Exercise input:
* START *

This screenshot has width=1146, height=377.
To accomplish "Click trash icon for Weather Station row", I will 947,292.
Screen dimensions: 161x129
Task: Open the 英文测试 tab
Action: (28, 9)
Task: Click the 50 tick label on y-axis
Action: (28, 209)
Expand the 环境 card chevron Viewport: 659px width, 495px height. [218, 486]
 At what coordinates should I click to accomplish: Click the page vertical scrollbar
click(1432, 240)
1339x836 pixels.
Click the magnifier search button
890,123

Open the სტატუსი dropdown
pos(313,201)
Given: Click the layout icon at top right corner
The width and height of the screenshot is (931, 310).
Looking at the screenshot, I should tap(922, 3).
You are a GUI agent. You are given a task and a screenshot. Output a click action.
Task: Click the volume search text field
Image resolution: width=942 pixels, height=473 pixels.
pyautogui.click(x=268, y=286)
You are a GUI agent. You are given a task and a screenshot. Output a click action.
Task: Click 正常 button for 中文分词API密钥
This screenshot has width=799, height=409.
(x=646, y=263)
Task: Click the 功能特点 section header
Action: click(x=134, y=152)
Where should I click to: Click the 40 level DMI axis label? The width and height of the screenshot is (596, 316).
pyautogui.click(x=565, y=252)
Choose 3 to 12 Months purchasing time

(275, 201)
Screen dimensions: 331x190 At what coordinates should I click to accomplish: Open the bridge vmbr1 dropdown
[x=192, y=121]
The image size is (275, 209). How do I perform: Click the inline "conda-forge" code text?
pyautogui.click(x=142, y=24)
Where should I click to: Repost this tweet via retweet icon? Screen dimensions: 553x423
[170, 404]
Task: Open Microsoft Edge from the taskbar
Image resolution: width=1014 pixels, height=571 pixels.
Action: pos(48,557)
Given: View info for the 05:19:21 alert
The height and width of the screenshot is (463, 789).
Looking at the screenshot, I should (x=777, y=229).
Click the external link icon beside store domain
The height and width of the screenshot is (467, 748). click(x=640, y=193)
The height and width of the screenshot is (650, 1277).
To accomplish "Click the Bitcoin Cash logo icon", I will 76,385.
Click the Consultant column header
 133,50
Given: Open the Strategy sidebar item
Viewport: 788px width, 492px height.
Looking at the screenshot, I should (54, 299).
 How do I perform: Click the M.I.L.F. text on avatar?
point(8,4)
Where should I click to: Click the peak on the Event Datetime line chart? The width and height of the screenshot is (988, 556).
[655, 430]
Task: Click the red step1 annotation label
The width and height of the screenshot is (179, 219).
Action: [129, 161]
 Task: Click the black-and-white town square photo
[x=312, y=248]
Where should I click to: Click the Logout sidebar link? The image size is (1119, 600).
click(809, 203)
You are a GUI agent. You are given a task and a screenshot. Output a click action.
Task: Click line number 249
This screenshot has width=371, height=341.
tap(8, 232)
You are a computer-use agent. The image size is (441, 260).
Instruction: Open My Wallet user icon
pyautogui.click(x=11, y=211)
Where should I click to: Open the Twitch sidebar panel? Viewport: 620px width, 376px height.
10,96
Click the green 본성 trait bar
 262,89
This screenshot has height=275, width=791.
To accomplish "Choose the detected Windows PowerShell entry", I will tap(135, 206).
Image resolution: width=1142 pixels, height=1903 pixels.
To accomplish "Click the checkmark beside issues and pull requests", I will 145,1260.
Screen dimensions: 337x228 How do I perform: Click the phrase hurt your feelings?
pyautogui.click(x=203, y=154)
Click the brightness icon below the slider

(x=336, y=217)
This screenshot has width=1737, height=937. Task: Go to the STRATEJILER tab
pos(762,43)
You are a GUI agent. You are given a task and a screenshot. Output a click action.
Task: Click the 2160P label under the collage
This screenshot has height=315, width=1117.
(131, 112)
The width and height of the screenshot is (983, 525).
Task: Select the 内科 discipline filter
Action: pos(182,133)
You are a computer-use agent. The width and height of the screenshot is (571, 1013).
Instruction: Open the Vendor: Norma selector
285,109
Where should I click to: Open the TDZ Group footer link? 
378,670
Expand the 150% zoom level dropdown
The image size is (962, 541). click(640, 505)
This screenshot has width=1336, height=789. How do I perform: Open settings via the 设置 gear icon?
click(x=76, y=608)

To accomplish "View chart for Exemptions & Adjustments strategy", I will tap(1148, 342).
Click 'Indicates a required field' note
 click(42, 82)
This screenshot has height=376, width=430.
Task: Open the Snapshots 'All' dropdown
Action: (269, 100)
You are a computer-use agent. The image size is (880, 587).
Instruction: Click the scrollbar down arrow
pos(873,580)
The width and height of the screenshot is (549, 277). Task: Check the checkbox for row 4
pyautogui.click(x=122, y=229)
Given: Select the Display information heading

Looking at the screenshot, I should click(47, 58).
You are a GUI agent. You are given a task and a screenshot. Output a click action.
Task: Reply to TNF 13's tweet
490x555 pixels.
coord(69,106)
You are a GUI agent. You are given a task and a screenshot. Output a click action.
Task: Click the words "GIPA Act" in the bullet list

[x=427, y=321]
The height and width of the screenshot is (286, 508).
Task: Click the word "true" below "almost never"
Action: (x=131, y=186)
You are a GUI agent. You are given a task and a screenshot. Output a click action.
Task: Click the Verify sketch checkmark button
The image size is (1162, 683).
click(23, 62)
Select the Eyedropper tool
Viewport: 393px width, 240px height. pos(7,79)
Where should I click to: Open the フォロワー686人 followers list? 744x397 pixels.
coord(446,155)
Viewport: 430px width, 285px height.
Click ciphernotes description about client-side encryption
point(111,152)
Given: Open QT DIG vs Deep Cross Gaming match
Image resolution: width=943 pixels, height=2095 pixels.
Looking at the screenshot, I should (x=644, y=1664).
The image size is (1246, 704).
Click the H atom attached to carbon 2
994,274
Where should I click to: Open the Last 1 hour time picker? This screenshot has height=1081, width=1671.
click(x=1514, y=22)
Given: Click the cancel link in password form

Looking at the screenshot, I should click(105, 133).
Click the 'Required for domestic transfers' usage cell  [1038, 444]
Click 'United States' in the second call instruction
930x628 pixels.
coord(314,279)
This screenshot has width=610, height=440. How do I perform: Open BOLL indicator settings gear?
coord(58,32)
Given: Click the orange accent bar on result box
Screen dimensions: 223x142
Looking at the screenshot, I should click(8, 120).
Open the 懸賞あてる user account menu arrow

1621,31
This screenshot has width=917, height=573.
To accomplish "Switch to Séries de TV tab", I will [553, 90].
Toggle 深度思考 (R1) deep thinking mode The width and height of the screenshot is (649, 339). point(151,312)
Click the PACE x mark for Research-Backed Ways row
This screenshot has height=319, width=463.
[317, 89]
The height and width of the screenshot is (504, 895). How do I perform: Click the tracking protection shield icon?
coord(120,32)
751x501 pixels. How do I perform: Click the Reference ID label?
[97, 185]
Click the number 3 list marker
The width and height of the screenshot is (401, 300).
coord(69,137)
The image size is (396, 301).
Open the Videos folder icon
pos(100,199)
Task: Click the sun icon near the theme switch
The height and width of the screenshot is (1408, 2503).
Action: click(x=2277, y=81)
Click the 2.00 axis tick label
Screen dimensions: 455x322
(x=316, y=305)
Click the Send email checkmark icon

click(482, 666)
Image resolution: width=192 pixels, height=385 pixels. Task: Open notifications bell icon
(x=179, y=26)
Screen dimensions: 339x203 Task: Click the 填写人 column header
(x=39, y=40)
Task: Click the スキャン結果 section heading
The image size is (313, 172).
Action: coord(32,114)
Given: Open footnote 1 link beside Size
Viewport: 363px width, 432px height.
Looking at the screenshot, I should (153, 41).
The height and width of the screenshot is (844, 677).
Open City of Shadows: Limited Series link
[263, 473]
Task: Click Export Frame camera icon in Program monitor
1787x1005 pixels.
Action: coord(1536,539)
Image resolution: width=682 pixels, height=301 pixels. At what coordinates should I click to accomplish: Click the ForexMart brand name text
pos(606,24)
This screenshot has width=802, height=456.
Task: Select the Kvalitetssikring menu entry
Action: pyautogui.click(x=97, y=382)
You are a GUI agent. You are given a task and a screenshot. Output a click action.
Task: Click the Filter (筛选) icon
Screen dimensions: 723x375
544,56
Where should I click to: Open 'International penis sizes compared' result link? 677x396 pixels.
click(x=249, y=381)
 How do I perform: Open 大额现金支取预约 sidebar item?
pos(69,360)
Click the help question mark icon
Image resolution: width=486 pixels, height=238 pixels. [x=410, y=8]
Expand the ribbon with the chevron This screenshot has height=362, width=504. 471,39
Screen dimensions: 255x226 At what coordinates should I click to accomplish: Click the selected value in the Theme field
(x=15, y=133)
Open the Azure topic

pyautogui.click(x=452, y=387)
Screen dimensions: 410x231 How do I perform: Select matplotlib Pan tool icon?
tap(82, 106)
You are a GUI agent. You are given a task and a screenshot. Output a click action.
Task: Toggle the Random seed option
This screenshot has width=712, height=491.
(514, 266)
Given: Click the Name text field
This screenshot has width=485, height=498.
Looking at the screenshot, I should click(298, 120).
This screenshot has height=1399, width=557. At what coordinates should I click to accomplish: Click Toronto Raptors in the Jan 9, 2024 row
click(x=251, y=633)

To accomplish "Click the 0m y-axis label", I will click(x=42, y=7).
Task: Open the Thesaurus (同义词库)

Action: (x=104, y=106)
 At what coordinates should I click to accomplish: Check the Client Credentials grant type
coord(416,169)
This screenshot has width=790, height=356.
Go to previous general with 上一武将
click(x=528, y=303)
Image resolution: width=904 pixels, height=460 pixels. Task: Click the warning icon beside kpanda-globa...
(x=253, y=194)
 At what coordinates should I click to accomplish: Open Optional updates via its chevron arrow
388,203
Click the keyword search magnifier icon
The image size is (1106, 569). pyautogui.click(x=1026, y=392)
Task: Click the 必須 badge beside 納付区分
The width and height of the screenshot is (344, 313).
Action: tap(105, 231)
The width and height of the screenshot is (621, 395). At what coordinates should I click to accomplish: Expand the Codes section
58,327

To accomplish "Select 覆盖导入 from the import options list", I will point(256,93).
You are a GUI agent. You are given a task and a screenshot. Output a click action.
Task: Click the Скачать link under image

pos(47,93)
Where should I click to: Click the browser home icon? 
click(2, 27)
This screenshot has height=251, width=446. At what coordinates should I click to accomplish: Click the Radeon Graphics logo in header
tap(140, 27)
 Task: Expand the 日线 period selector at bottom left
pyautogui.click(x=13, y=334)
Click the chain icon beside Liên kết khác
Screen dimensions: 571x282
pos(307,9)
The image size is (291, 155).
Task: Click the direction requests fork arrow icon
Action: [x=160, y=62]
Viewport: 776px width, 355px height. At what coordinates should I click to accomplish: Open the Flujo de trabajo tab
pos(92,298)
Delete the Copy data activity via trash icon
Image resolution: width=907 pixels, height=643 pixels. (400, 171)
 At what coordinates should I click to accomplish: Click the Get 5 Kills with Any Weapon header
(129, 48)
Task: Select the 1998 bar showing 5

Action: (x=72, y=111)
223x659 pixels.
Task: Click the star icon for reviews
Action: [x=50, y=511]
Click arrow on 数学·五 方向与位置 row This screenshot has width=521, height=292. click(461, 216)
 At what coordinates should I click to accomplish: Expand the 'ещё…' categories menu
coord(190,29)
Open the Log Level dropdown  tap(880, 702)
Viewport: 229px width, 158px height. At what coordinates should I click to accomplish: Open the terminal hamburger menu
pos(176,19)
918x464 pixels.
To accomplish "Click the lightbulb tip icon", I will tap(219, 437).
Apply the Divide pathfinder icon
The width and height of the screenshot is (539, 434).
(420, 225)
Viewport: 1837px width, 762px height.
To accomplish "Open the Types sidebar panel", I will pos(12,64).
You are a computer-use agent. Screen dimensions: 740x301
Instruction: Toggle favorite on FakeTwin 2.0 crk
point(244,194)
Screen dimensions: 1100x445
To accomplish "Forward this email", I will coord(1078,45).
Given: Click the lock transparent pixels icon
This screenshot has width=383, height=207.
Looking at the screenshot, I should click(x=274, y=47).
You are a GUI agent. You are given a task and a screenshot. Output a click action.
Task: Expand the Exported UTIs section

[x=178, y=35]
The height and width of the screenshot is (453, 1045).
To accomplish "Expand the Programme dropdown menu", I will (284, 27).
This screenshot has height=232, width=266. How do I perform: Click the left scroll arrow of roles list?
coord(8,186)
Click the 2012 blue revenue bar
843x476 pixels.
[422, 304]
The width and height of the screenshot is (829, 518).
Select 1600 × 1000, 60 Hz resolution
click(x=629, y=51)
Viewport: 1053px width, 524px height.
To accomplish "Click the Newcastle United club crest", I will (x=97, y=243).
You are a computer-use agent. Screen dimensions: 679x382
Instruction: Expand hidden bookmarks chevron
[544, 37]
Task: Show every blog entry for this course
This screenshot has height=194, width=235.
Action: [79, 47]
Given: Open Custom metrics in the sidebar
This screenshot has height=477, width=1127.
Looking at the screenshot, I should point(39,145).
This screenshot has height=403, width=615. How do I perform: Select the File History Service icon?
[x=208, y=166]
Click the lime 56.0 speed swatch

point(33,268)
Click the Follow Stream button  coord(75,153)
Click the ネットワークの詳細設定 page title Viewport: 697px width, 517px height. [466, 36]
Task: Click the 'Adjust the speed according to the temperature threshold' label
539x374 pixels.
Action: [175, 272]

* END *

Requirements: Please write out the listing lines again, starting at the line that contains "Expand the ribbon" and ending at the line that contains "Action: (x=104, y=106)", with "Toggle" changed to "Switch" and nothing else altered.

The output:
Expand the ribbon with the chevron This screenshot has height=362, width=504. 471,39
Screen dimensions: 255x226 At what coordinates should I click to accomplish: Click the selected value in the Theme field
(x=15, y=133)
Open the Azure topic

pyautogui.click(x=452, y=387)
Screen dimensions: 410x231 How do I perform: Select matplotlib Pan tool icon?
tap(82, 106)
You are a GUI agent. You are given a task and a screenshot. Output a click action.
Task: Switch the Random seed option
This screenshot has width=712, height=491.
(514, 266)
Given: Click the Name text field
This screenshot has width=485, height=498.
Looking at the screenshot, I should click(298, 120).
This screenshot has height=1399, width=557. At what coordinates should I click to accomplish: Click Toronto Raptors in the Jan 9, 2024 row
click(x=251, y=633)

To accomplish "Click the 0m y-axis label", I will click(x=42, y=7).
Task: Open the Thesaurus (同义词库)

Action: (x=104, y=106)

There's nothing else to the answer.